O que aquela noite me quis dar

 

Eu não estava em casa nessa noite, filho,

nem podia estar. Estava nas ruas com os soldados

que rumavam às rádios e aos quartéis, engalanados

de sombra e de júbilo, a ver o que aquela noite

ia dar, o que a nossa liberdade prometia ser.

E tu, filho, tinhas a idade rumorejante

desse Abril embalado por uma canção do Zeca.

Como posso eu explicar-te tudo aquilo

que tu nasceste para aprender, para viver?
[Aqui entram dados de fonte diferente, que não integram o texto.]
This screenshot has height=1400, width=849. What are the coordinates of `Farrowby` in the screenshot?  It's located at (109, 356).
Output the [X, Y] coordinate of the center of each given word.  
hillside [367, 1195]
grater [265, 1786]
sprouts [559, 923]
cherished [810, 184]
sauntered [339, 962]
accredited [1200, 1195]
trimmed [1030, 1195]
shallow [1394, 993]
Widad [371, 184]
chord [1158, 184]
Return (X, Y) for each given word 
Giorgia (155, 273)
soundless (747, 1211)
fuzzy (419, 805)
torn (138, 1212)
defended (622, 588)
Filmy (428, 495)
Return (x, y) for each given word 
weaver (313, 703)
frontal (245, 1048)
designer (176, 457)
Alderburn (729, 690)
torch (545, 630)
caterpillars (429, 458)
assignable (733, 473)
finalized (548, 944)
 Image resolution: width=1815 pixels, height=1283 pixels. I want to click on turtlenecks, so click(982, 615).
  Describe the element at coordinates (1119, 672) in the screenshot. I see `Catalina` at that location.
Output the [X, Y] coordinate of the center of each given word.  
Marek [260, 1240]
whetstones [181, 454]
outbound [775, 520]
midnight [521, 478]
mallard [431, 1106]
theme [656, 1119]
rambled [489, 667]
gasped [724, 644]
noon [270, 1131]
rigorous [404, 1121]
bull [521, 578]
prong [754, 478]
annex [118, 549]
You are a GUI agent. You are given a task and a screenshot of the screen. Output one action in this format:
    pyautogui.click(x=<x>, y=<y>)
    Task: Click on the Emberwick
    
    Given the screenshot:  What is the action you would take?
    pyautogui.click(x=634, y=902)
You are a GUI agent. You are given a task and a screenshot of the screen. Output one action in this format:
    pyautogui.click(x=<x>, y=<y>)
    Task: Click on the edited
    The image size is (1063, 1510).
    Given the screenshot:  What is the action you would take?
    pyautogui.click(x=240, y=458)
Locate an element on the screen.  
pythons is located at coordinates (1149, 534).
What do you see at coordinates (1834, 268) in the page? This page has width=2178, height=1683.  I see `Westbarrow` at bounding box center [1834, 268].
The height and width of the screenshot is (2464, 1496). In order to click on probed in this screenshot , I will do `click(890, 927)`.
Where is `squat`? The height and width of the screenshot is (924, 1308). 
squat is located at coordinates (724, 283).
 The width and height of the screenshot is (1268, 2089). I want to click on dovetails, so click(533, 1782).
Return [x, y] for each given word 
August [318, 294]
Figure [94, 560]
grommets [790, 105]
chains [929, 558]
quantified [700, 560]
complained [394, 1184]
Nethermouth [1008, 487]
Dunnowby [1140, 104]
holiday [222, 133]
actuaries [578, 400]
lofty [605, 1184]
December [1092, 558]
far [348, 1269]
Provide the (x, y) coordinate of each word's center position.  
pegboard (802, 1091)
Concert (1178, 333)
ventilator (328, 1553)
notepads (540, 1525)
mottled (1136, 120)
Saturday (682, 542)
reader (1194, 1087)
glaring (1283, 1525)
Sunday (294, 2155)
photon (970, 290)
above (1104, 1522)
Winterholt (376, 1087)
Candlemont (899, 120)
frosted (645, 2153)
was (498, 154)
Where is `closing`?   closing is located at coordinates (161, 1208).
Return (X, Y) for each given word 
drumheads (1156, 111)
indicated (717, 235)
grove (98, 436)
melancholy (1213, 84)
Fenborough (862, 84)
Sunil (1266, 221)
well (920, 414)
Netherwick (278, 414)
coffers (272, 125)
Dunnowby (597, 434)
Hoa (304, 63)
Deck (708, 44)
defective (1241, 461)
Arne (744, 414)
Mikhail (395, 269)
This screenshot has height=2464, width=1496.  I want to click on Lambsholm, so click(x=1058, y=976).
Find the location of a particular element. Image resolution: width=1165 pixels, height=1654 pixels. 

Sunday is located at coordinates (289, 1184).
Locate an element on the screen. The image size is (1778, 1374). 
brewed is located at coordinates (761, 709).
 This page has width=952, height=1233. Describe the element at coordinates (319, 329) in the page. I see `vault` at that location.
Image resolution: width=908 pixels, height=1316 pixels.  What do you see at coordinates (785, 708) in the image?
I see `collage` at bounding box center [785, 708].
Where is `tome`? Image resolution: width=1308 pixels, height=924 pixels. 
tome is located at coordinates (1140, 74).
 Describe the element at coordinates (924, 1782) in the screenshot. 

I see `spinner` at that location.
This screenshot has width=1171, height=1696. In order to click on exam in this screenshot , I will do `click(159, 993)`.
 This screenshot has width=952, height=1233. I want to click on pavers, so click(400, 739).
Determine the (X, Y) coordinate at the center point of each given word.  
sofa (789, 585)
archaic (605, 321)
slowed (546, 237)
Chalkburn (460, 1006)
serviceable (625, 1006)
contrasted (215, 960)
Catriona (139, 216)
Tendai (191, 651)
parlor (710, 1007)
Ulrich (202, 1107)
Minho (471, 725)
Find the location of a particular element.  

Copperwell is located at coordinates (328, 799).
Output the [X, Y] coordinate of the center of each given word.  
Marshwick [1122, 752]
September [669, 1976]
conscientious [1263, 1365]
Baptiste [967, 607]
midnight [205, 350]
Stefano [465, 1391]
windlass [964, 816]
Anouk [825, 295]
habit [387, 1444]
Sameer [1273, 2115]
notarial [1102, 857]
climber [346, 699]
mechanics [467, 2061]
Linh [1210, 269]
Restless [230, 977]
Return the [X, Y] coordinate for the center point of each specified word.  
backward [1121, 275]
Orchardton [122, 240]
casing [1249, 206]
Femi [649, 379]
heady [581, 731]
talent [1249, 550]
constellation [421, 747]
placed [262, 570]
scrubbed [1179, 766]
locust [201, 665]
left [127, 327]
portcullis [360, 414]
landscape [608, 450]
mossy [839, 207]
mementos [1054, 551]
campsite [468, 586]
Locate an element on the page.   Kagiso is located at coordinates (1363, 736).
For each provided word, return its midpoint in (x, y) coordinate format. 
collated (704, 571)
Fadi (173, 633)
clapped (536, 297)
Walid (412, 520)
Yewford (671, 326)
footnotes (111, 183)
Eu estava aquartelado no meu silêncio

de pétalas, sílabas e marés, no meu dédalo

de vozes embriagadas pelo vento,

na coragem errante das pelejas da infância

e pouco ou nada sabia do mistério desse mês

capaz de transformar em assombro as nossas vidas.

 

Sim, sou eu neste retrato antigo,

a receber em festa os exilados, os que chegavam

com grinaldas de cantigas e a flor de uma ilusão

bordada a sangue e espuma no capote das nocturnas caminhadas. Sim, sou eu a escrever a primeira reportagem

do primeiro de muitos dias em que o tempo

deixou de contar, em que os relógios

se tornaram corolas de paixão e riso

na lapela larga da alegria desta pátria.

 

Eu não estava em casa nessa noite, filho,

estava a afinar o coração pelo tom

das mais belas melodias que alguém pode aprender

para dar a quem ama a paz de um sono sem tormento.